§ Problem details: Repeat the listing word for word. No pictures belong in the copy.

§ Records for the exercise:
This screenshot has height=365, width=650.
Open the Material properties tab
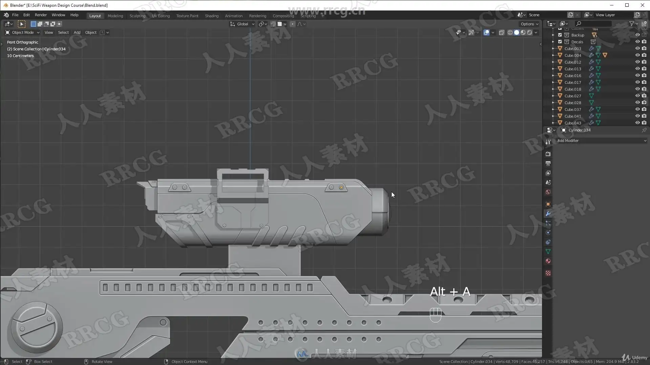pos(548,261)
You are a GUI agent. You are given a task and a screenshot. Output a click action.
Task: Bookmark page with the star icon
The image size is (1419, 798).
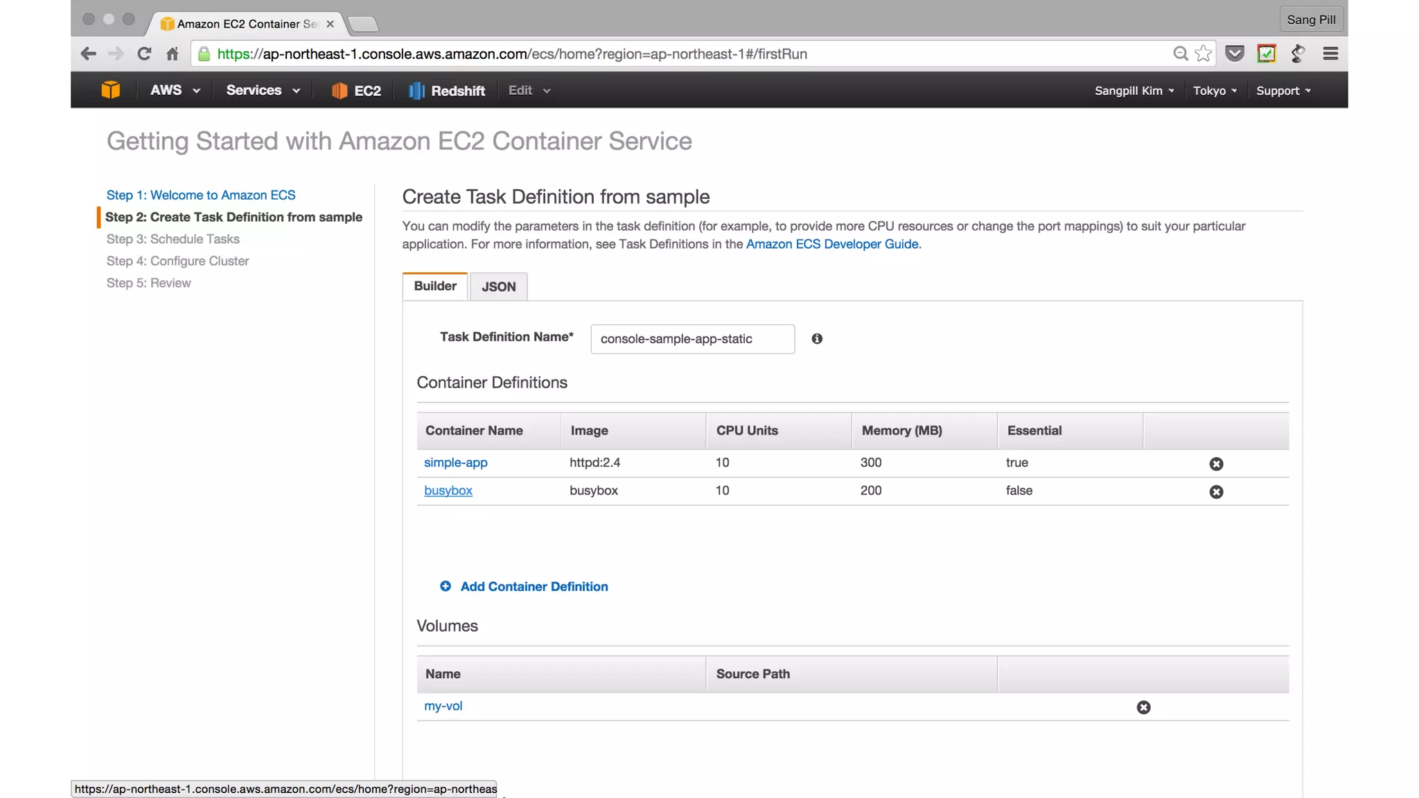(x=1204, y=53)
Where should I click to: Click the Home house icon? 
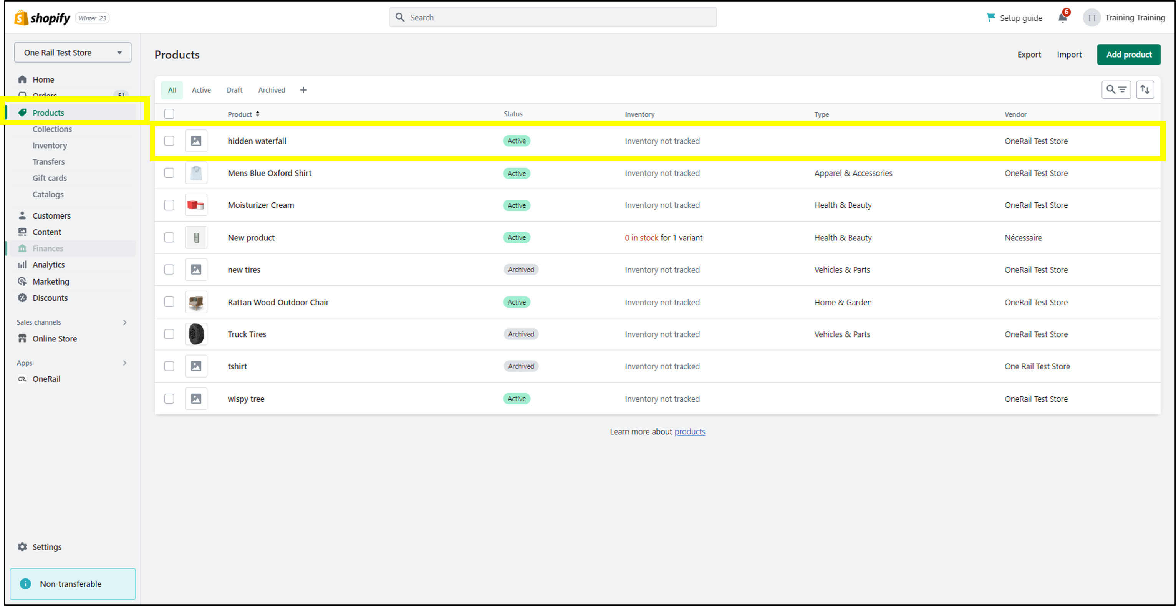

§ Answer space:
This screenshot has height=365, width=650.
Open the Material properties tab
pos(548,261)
You are a GUI agent. You are given a task and a screenshot. Output a click action.
Task: Bookmark page with the star icon
The image size is (1419, 798).
(x=1204, y=53)
Where should I click to: Click the Home house icon? 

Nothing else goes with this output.